Page excerpt.
===

During the late 1960s and early 1970s, nearly one million people throughout the United States left urbanized areas for rural settings, intent on establishing themselves as “back-to-the-landers.” While many of these people moved to the Northeast or the West, which had long been centers of counter-cultural movements, a significant number were drawn to the Ozark Mountains of Arkansas. It is difficult to state how many back-to-the-landers (BTLs) moved to Arkansas between 1968 and 1982, but rough estimates suggest that it was somewhere between 2,000 and 6,000.
Nearly all of the BTLs who moved to the region were in their early to mid-twenties. On the whole, the BTLs were well educated, with over seventy percent having completed an undergraduate degree. Approximately eighty-five percent of the respondents in a survey conducted by Jared M. Phillips at the University of Arkansas in Fayetteville (Washington County) had come from or returned from urban areas such as New Orleans, Louisiana, or Chicago, Illinois, with a few from Fayetteville or Little Rock (Pulaski County) heading to the hills. Nearly all BTLs were white and from middle-class families, and few had practical knowledge of how to live “on the land.”
From World War II until 1960, the state’s population had dropped from nearly 2 million residents to 1.75 million. From 1960 to 1970, there had been slight growth, up to 1.9 million, but beginning with the 1970s, the population skyrocketed in comparison to the previous twenty years. From 1970 to 1980, the state experienced an 18.9 percent growth in population, adding some 363,000 people. In the Northwest and White River planning districts, where the bulk of the Ozark counties are located, the changes were even greater: in the Northwest, there had been a population increase of 40.6 percent over the decade; in the White River region, thirty-two percent.
The BTLs were part of this larger influx of outsiders into the state, an in-migration that was often dealt with warily by locals, as a sudden influx of outsiders of any persuasion tends to lead to high emotions. While perhaps the most visible, the “country hippies” constituted only a small part of the influx. The majority of the state’s new residents—nearly eighty percent—were retirees (approximately sixty percent) and returnees.

===

Given data.
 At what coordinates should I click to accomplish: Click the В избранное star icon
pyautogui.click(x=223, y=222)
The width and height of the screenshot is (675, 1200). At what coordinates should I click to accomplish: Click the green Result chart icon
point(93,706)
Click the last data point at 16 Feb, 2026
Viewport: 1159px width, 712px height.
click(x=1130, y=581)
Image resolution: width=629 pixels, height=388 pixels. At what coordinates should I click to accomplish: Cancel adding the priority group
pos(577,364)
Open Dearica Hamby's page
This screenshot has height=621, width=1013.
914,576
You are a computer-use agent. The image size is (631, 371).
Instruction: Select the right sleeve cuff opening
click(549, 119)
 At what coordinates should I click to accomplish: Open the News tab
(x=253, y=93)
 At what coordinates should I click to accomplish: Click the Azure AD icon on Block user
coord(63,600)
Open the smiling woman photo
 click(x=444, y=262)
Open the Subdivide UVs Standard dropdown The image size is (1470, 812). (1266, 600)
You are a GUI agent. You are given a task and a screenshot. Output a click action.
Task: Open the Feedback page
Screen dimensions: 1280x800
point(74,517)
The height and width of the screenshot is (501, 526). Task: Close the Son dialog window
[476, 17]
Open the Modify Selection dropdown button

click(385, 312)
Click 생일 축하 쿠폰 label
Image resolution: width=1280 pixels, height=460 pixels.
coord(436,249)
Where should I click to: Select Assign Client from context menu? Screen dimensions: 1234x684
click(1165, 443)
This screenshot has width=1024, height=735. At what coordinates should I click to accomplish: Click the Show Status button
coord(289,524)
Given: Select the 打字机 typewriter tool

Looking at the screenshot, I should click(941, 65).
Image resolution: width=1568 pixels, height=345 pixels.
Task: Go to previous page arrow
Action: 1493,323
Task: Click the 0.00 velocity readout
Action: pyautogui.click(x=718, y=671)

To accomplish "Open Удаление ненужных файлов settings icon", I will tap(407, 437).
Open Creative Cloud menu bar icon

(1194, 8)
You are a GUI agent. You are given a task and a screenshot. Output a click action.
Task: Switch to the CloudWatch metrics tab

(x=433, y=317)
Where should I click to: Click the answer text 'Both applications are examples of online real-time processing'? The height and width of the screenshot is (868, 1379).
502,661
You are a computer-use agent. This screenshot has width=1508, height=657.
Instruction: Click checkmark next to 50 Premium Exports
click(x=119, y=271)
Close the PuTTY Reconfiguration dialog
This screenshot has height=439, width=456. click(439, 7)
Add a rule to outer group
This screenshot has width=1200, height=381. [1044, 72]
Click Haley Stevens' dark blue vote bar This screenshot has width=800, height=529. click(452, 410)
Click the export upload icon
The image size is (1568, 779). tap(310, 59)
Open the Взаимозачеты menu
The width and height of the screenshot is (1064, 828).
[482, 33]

===

Stated goal. In the passage on back-to-the-landers in Arkansas, write out the text from "The BTLs were part" to "percent) and returnees." again, swapping "retirees" for "pensioners".

Result of this task.
The BTLs were part of this larger influx of outsiders into the state, an in-migration that was often dealt with warily by locals, as a sudden influx of outsiders of any persuasion tends to lead to high emotions. While perhaps the most visible, the “country hippies” constituted only a small part of the influx. The majority of the state’s new residents—nearly eighty percent—were pensioners (approximately sixty percent) and returnees.